Please use this identifier to cite or link to this item: https://scholarbank.nus.edu.sg/handle/10635/30708
Title: A computing origami: Optimized code generation for emerging parallel platforms
Authors: HAGIESCU MIRISTE ANDREI MIHAI
Keywords: mapping, compilation, flexible, GPU, FPGA, StreamIt
Issue Date: 8-Aug-2011
Citation: HAGIESCU MIRISTE ANDREI MIHAI (2011-08-08). A computing origami: Optimized code generation for emerging parallel platforms. ScholarBank@NUS Repository.
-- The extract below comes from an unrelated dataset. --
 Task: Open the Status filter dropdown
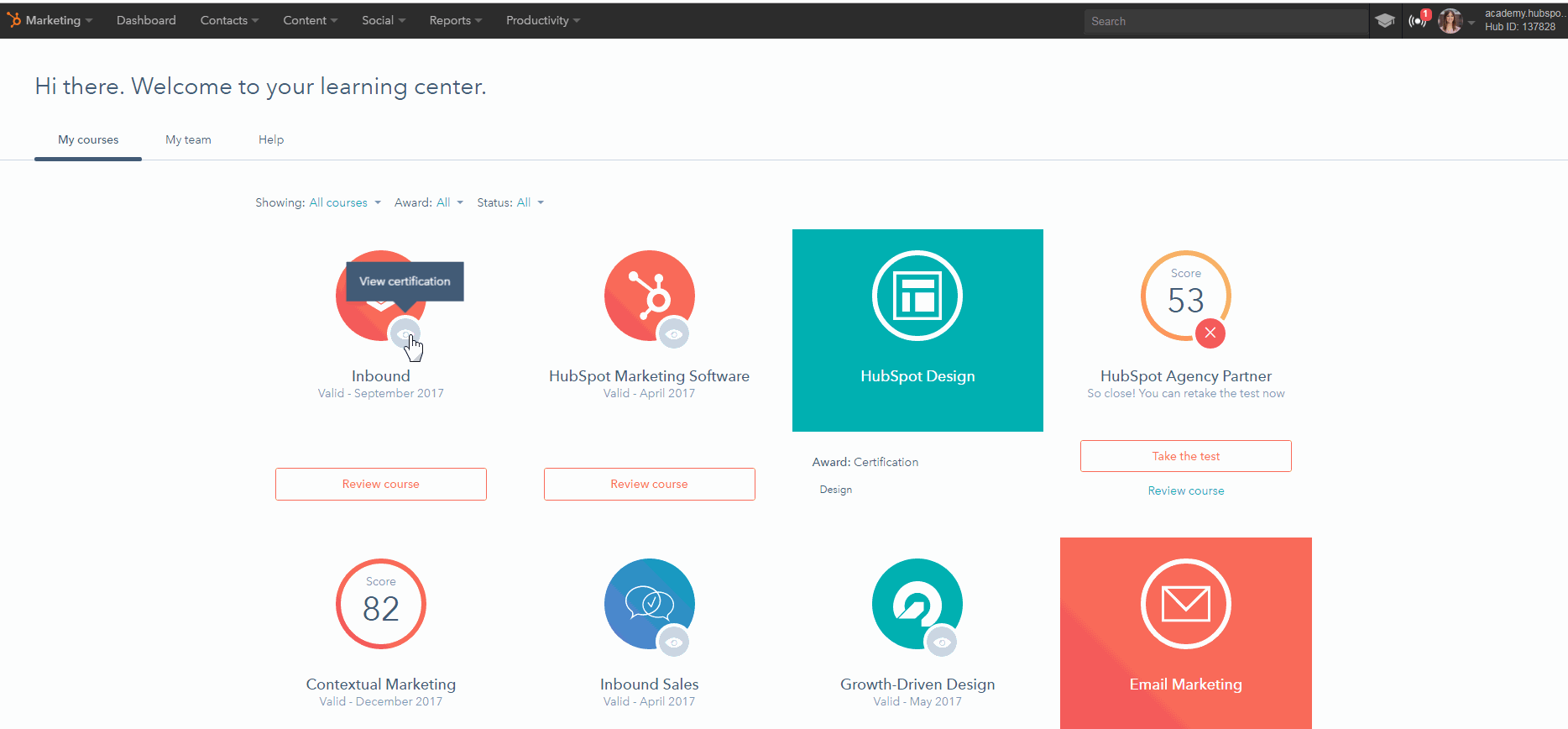pyautogui.click(x=530, y=202)
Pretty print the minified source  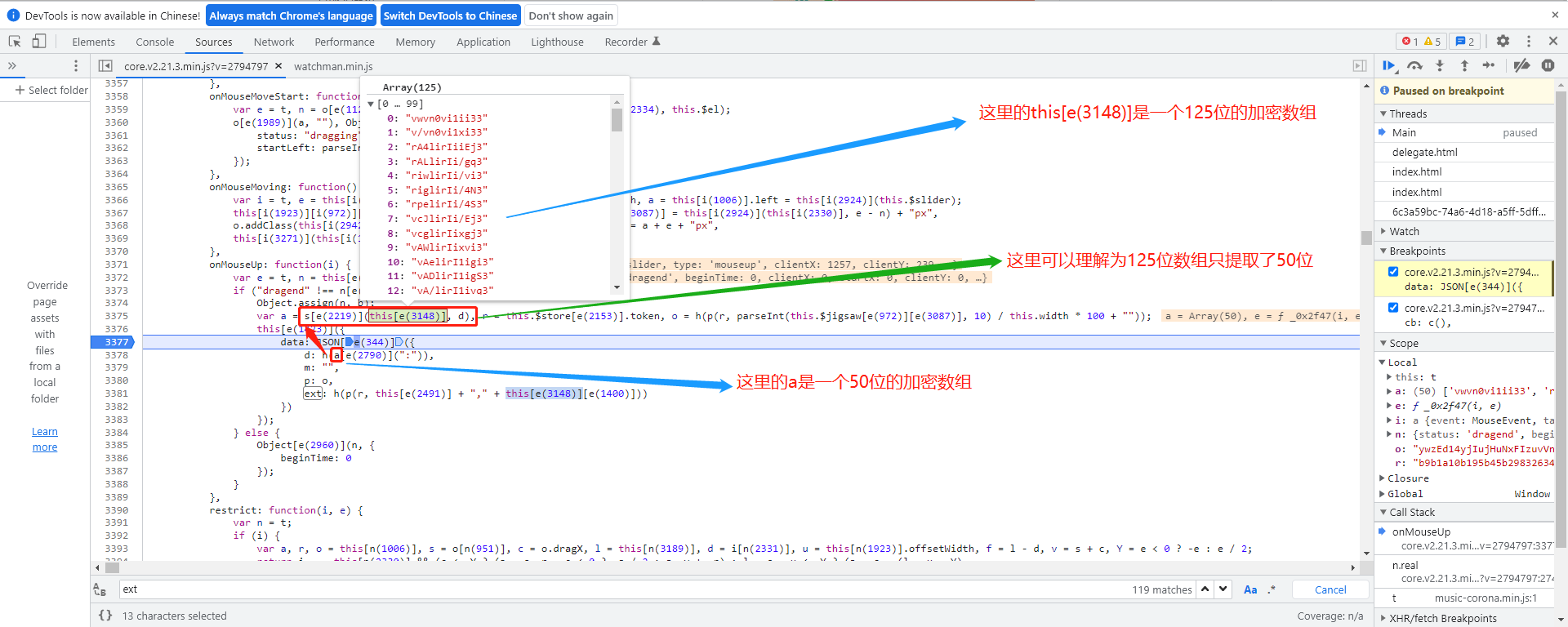(x=105, y=616)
Abstract: This thesis deals with code generation for parallel applications on emerging platforms, in particular FPGA and GPU-based platforms. These platforms expose a large design space, throughout which performance is affected by significant architectural idiosyncrasies. In this context, generating efficient code is a global optimization problem. The code generation methods described in this thesis apply to applications which expose a flexible parallel structure that is not bound to the target platform. The application is restructured in a way which can be intuitively visualized as Origami (the Japanese art of paper folding). The thesis makes three significant contributions: (1) It provides code generation methods starting from a general stream processing language (StreamIt) for both FPGA and GPU platforms. (2) It describes how the code generation methods can be extended beyond streaming applications to finer-grained parallel computation. On FPGAs, this is illustrated by a method that generates configurable floating-point SIMD coprocessors for vectorizable code. On GPUs, the method is extended to applications which expose fine-grained parallel code accompanied by a significant amount of read sharing. (3) It shows how these methods can be used on a platform which consists of multiple GPU devices connected to a host CPU. The methods can be applied to a broad range of applications. They go beyond mapping and provide tightly integrated code generation tools that handle together high-level mapping, code rewriting, optimizations and modular compilation. These methods target FPGA and GPU platforms without requiring user-added annotations. The results indicate the efficiency of the methods described.